EXTRACTED TEXT
+ + + + + + +

Professor Wolfgang Gentzsch

DEISA Distributed European Infrastructure for Supercomputing Applications
Open Grid Forum

Big Science on DEISA and PRACE - A European HPC Ecosystem

Computational sciences have advanced dramatically, due to ever faster and better computers, numerical algorithms, and software tools. But the better the technologies we build the more demanding our scientific applications.While the need for challenging high performance computing simulations only
5 years ago was in the order of a few teraflop/s, today we see requirements from engineers and scientists approaching petaflop/s performance, with the aim to further reduce job runtime and increase accuracy and insight.

Today, the computational foundation of these scientific grand challenges are compute clusters, and grid and cloud infrastructures. Our contribution will examine these e-Infrastructures and, as two examples, present the DEISA Distributed European Infrastructure for Supercomputing Applications and the PRACE Partnership for Advanced Computing in Europe, We will describe the DEISA system architecture and the service layers, the production environment, the UNICORE access infrastructure, the distributed user management and administration, all together forming a virtual European supercomputer center.

Finally, we will present a few results from science projects successfully run on DEISA and PRACE HPC systems, and a list of lessons learned and recommendations.

Professor Wolfgang Gentzsch's Bio

Prof. Wolfgang Gentzsch is Dissemination Advisor for the DEISA Distributed European Infrastructure for Supercomputing Applications, and Member at Large of the Board of Directors of the Open Grid Forum. Until recently, he was an adjunct professor of computer science at Duke University in Durham, and a visiting scientist at RENCI Renaissance Computing Institute at UNC Chapel Hill, both in North Carolina.
From 2005 to 2008, Dr. Gentzsch was the Chairman of the German D-Grid Initiative; Vice Chair of the e-Infrastructure Reflection Group e-IRG; Area Director of Major Grid Projects of the OGF Open Grid Forum Steering Group; and a member of the US President’s Council of Advisors for Science and Technology (PCAST). Before, he was Managing Director of the MCNC Grid and Data Center Services in North Carolina; Sun's Senior Director of Grid Computing in Menlo Park, CA; President, CEO, and CTO of HPC software companies Genias and Gridware, and a professor of mathematics and computer science at the University of Applied Sciences in Regensburg, Germany.
Wolfgang Gentzsch studied mathematics and physics at the Technical Universities in Aachen and Darmstadt, Germany.

Professor Geoffrey Charles Fox

School of Informatics and Computing
Community Grids Laboratory
Indiana University Bloomington

HPCC with Grids and Clouds

We discuss the impact of clouds and grid technology on HPCC using examples from a variety of fields -- especially the life sciences. We cover the impact of the growing importance of data analysis and note that it is more suitable for these modern architectures than the large simulations (particle dynamics and partial differential equation solution) that are mainstream use of large scale "massively parallel" supercomputers. The importance of grids is seen in the support of distributed data collection and archiving while clouds should replace grids for the large scale analysis of the data.

+ + + + + + +

SUPPLIED INFORMATION
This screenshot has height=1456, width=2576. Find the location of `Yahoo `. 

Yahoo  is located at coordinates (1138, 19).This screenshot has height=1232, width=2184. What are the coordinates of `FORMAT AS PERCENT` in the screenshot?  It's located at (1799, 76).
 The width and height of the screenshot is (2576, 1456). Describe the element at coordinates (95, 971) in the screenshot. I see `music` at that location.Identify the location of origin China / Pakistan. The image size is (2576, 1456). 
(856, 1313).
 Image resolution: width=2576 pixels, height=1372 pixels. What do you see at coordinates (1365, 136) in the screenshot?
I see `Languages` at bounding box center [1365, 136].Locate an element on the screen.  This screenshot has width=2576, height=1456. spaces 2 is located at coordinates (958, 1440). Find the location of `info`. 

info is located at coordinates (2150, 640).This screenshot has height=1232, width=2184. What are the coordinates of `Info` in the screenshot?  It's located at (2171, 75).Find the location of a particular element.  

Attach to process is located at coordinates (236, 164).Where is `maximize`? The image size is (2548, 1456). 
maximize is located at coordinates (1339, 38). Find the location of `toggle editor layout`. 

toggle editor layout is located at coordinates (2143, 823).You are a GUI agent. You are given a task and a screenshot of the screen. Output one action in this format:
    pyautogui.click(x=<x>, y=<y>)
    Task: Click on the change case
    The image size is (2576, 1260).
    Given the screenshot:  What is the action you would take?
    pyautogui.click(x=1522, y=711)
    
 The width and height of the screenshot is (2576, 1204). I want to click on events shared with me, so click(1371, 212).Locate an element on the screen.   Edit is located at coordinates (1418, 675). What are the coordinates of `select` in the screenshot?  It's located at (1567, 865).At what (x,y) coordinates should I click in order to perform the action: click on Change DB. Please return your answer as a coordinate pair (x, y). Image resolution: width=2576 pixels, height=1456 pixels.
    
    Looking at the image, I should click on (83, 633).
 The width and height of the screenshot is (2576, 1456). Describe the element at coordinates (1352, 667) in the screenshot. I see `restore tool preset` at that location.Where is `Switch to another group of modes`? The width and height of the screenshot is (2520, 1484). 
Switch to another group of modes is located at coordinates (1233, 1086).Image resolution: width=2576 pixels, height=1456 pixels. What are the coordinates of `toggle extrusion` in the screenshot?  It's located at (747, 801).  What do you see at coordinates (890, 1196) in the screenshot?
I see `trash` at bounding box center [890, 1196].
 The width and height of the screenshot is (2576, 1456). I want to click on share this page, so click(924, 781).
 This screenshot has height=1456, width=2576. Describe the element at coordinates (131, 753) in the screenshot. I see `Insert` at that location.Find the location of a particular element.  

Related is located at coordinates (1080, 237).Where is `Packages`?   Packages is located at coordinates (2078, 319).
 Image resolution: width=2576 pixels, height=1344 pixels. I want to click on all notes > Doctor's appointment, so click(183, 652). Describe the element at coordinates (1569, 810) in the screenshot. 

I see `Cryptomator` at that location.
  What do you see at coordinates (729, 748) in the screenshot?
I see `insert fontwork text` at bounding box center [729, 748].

+ + + + + + +

PROBLEMS AND TASKS
1 – In the talk abstracts, rewrite the part from "Computational sciences have" up to and including "accuracy and insight.", replacing "numerical algorithms" with "mathematical methods".
2 – Answer these questions from the talk abstracts:
(a) From 2005 to 2008, which initiative did Wolfgang Gentzsch chair?
(b) Where did Wolfgang Gentzsch study mathematics and physics?
(c) In the abstract on HPCC with grids and clouds, what should replace grids for the large scale analysis of data?
3 – Pick up the talk abstracts from where they stop and keep writing.

OUTPUTS BY TASK
1 –
Computational sciences have advanced dramatically, due to ever faster and better computers, mathematical methods, and software tools. But the better the technologies we build the more demanding our scientific applications.While the need for challenging high performance computing simulations only
5 years ago was in the order of a few teraflop/s, today we see requirements from engineers and scientists approaching petaflop/s performance, with the aim to further reduce job runtime and increase accuracy and insight.

2 –
(a) The German D-Grid Initiative.
(b) At the Technical Universities in Aachen and Darmstadt, Germany.
(c) Clouds.

3 –
We discuss the structure of applications that will run on current clouds and use either the basic "on-demand" computing paradigm or higher level frameworks based on MapReduce and its extensions. Current MapReduce implementations run well on algorithms that are a "Map" followed by a "Reduce" but perform poorly on algorithms that iterate over many such phases. Several important algorithms including parallel linear algebra falls into latter class. One can define MapReduce extensions to accommodate iterative map and reduce but these have less fault tolerance than basic MapReduce. Both clouds and exascale computing suggest research into a new generation of run times that lie between MapReduce and MPI and trade-off performance, fault-tolerance and asynchronicity.

We conclude with a description of FutureGrid -- a TeraGrid system for prototyping new middleware and applications.

Professor Geoffrey Charles Fox's Bio

Fox received a Ph.D. in Theoretical Physics from Cambridge University and is now professor of Informatics and Computing, and Physics at Indiana University where he is director of the Digital Science Center and Associate Dean for Research and Graduate Studies at the School of Informatics and Computing. He previously held positions at Caltech, Syracuse University and Florida State University. He has supervised the PhD of 61 students and published over 600 papers in physics and computer science. He currently works in applying computer science to Bioinformatics, Defense, Earthquake and Ice-sheet Science, Particle Physics and Chemical Informatics. He is principal investigator of FutureGrid a new facility to enable development of new approaches to computing. He is involved in several projects to enhance the capabilities of Minority Serving Institutions.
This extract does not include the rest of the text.